What Financial Institutions and Companies Doing Business Globally Should Know About President Biden’s Latest Executive Order Regarding Russian Sanctions

January 4, 2024
Mark Thurber

In late December 2023, President Biden issued Executive Order (“E.O.”) 14114, “Taking Additional Steps With Respect to the Russian Federation’s Harmful Activities.” E.O. 14114 amends E.O. 14024 and E.O. 14068 by granting the Office of Foreign Assets Control (“OFAC”) the power to apply secondary sanctions on Foreign Financial Institutions (“FFIs”) that knowingly—or unknowingly—conduct significant transactions for certain entities listed under Executive Order 14024, or engage in significant transactions or provide services related to the Russian military-industrial base.

E.O. 14114 also broadens and clarifies the prohibition on importing Russian fish and seafood, alcoholic beverages, non-industrial diamonds, and gold into the U.S.

On the same day President Biden issued E.O. 14114, OFAC issued a Compliance Advisory, “Guidance for Foreign Financial Institutions on OFAC Sanctions Authorities Targeting Support to Russia’s Military-Industrial Base,” which gives practical guidance for FFIs on how to identify sanctions risks and implement corresponding controls, and provides additional guidance regarding E.O. 14114.

» Tasks to carry out
a – In the article on the Russian sanctions executive order, begin at the words "January 4, 2024" and stop after "Russian military-industrial base.". Reproduce that passage with "significant transactions" substituted by "material transactions".
b – Condense the paragraph of the article on the Russian sanctions executive order that opens "On the same day President Biden issued E.O. 14114" into a shorter version that retains its main facts.

(A block of data)
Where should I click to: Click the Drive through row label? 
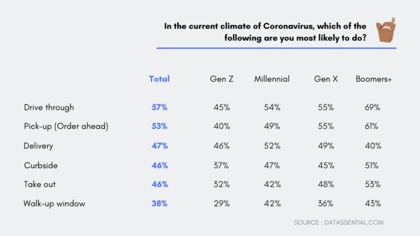tap(49, 107)
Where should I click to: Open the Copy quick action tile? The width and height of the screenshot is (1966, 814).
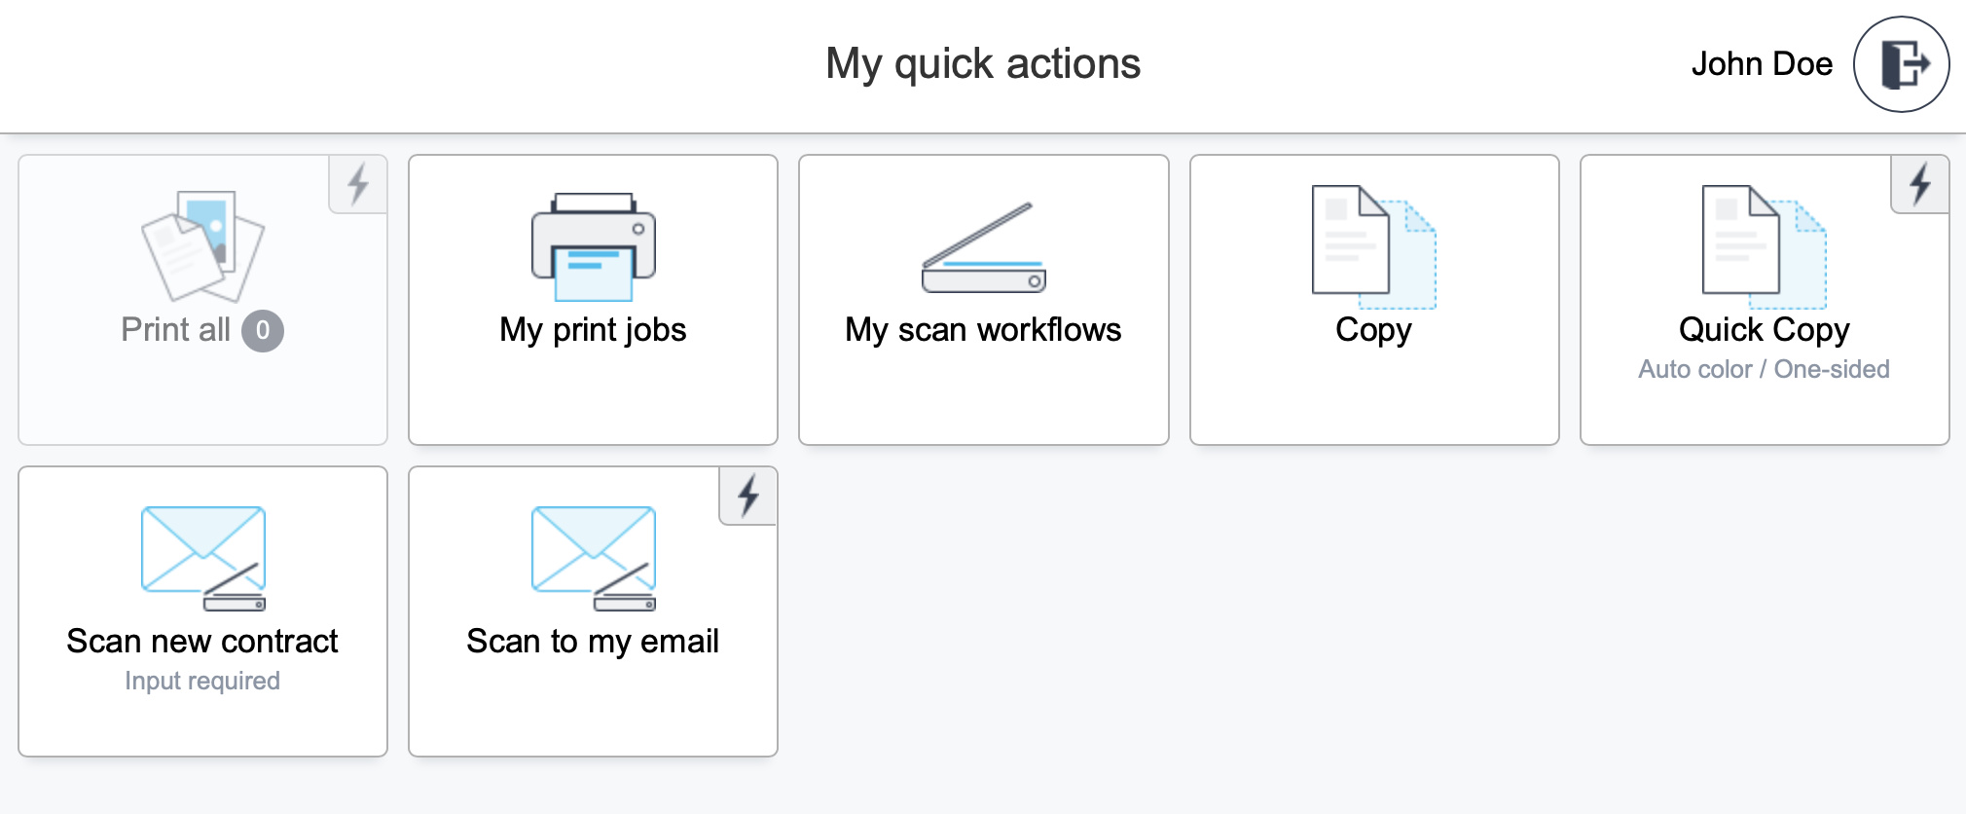coord(1372,299)
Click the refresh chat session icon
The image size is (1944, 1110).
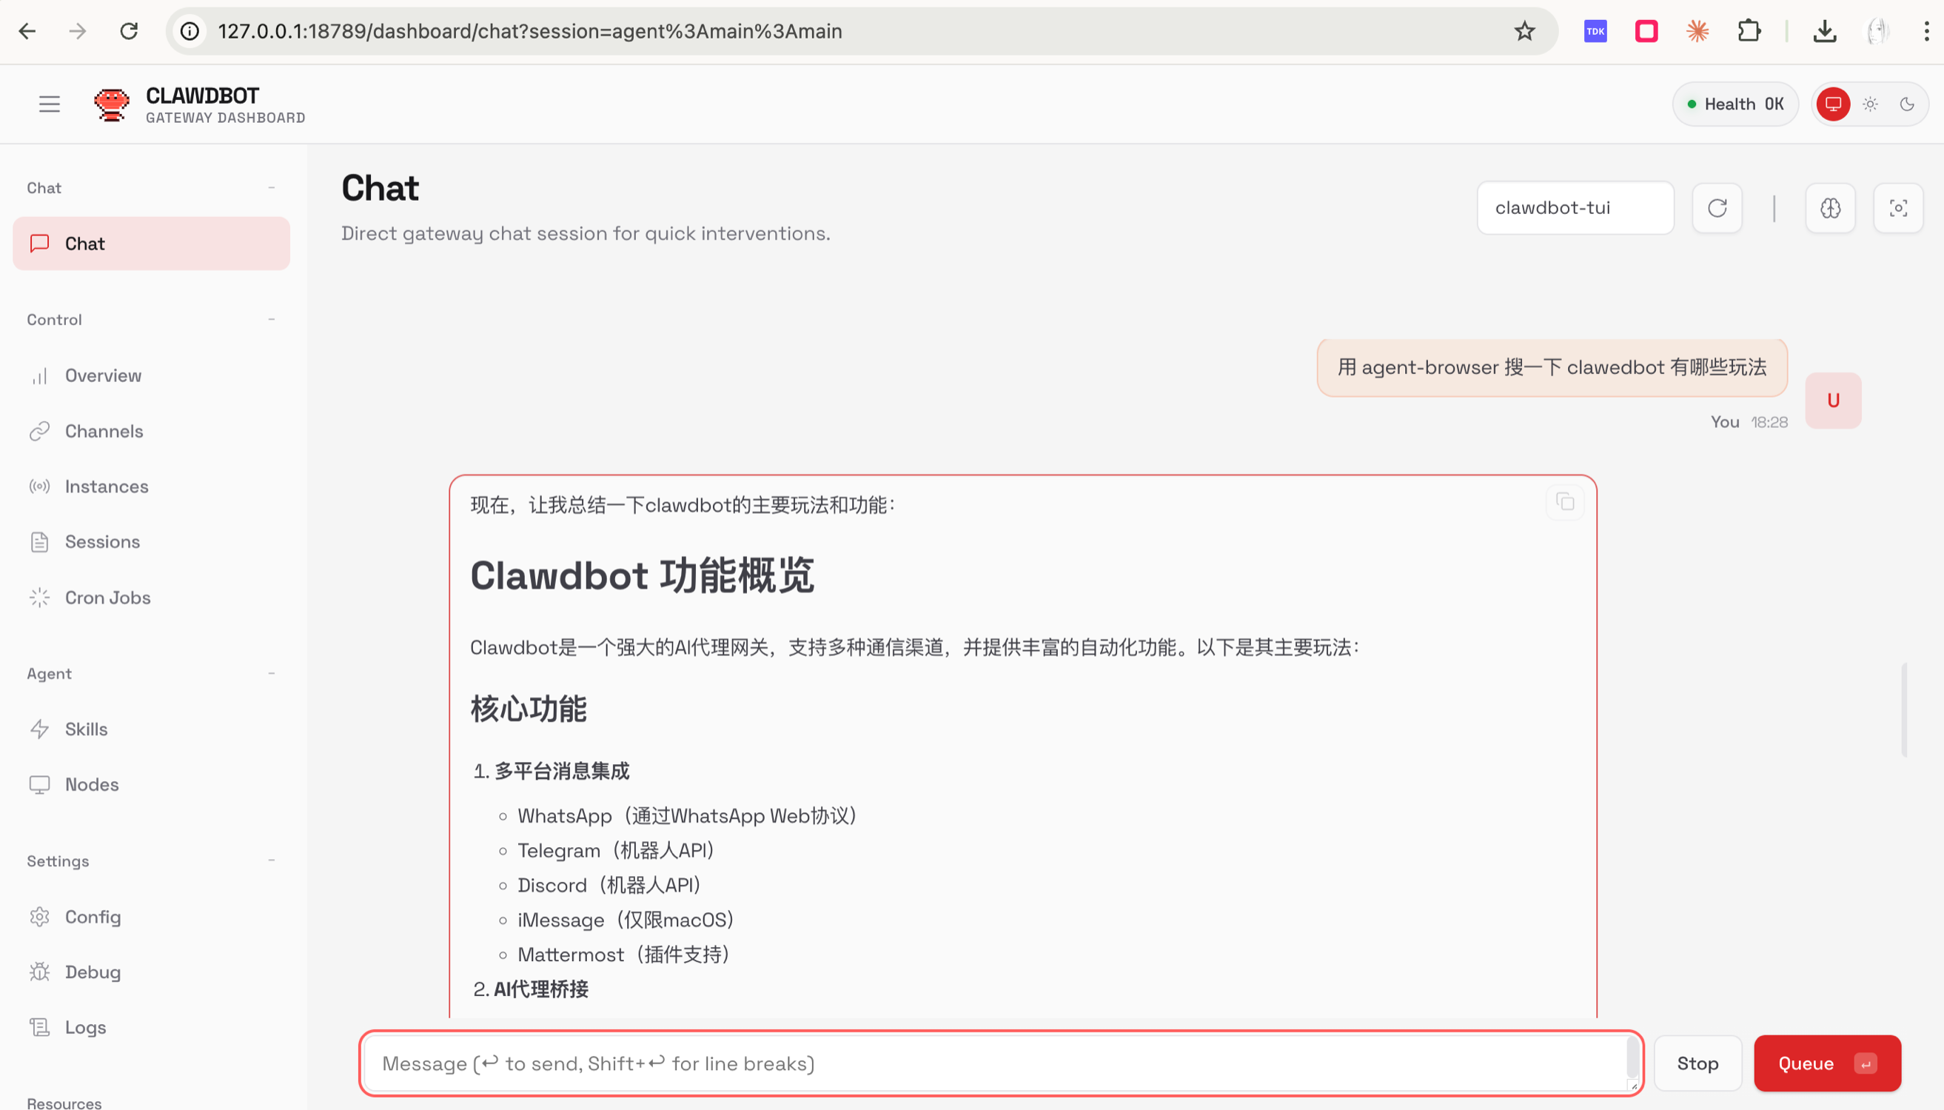coord(1717,207)
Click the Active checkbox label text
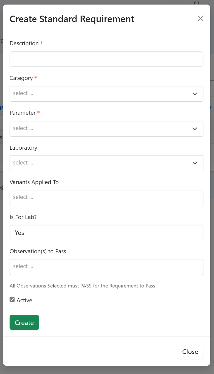The height and width of the screenshot is (374, 214). point(24,300)
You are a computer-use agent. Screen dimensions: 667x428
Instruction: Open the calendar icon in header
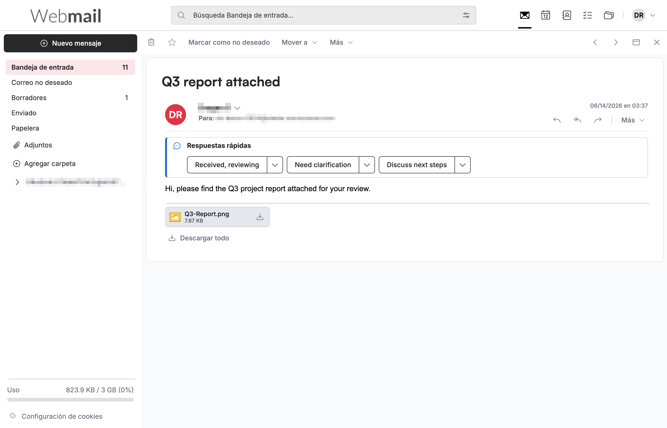coord(546,15)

» Responses by task
a –
January 4, 2024
Mark Thurber

In late December 2023, President Biden issued Executive Order (“E.O.”) 14114, “Taking Additional Steps With Respect to the Russian Federation’s Harmful Activities.” E.O. 14114 amends E.O. 14024 and E.O. 14068 by granting the Office of Foreign Assets Control (“OFAC”) the power to apply secondary sanctions on Foreign Financial Institutions (“FFIs”) that knowingly—or unknowingly—conduct material transactions for certain entities listed under Executive Order 14024, or engage in material transactions or provide services related to the Russian military-industrial base.

b – When E.O. 14114 was issued, OFAC also released a Compliance Advisory, "Guidance for Foreign Financial Institutions on OFAC Sanctions Authorities Targeting Support to Russia's Military-Industrial Base." The advisory offers FFIs practical guidance on identifying sanctions risks and implementing corresponding controls, as well as further guidance on E.O. 14114.